彼はその逆を行くはずだった――選挙戦中には広い支持を得るために中道っぽい態度を示し、権力の座に就いてから本性を見せるのだろう、と。

その思い込みの通りになるなら、最初こそ人々は懐疑的になったり怒ったりするかもしれないけれど、そのうちすぐに「真の労働党政権らしい様子」が見て取れるようになり、ほらやっぱりね、と納得の展開になるはずだった。


そうは事が運ばなくとも、例えば、膨大な国から膨大な人々や膨大な文化を受け入れて「多文化のイギリス」が不可逆的な現実になるような、「真の変化」を実現する機会は、次の選挙までには必ずや訪れるだろう、と思われていた。

スターマーにとっての問題は明らかだ。彼は2024年総選挙で、不安定な有権者の連合体のおかげで勝利した。筋金入りの労働党有権者は、スターマーが実際はひそかに自分たちの仲間であると期待して投票した(その期待は今や打ち砕かれた)。さらには、単純に保守党に嫌気が差していた多くの人々(ボリス・ジョンソンがルールと現実を傲慢に無視する態度には人々の怒りが集まり、リズ・トラスは保守党の経済運営能力の評判を傷つけた)の浮動票も集まった。

それに加えて、スターマーは投票率の低さにも助けられたと思う。多くの「主流」のイギリス人は、わざわざ投票しようとしなかった。彼は「地滑り的」な勝利を収めたが、それはもろくて奇妙に僅差の勝利であり、比較的少数の熱量低い有権者たちの力によって、議会でのギリギリ過半数を獲得した。

今のところ支持率はひどい

現時点では、労働党支持者の多くがこれほど怒っているなか、次の総選挙でスターマーが一体どうやって勝利することができるのか、想像するのは難しい。どこか別の層から、労働党支持層に匹敵するほど多くの「代替」有権者を獲得するのは容易ではないだろう。

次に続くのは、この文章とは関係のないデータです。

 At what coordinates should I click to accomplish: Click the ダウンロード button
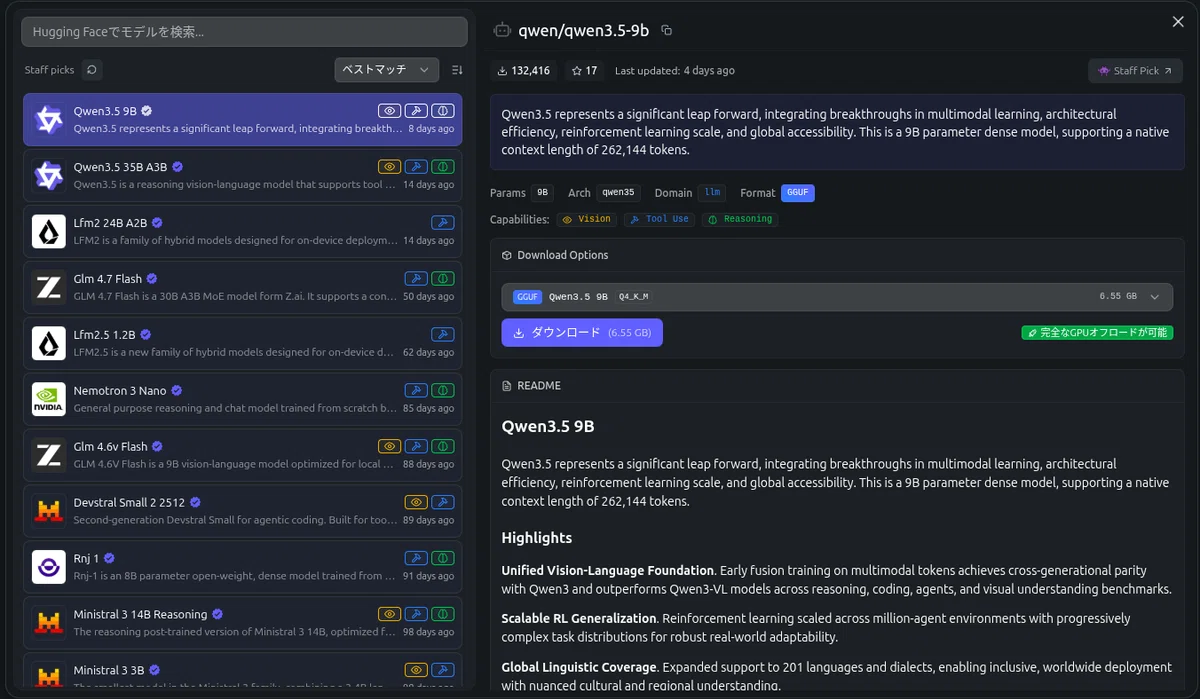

今のところ、スターマーの支持率はひどい。僕は実際のところ、世論よりずっと彼に同情的だ。ウクライナと国際問題における彼のリーダーシップや、インドやアメリカとの貿易交渉、そして何より公約を反故にして民主的プロセスを侮辱したりしなかったことを、僕は評価する。

問題を抱えているのはスターマーだけではない。保守党は混乱状態で、再生に苦労している。そんななかで極右「リフォームUK」政党が、主要野党への道を突き進んでいる。地殻変動が起こっているとするのなら、労働党の支持基盤がこれまでよりさらに弱まっても、小選挙区制はまだスターマーに有利に働くかもしれない。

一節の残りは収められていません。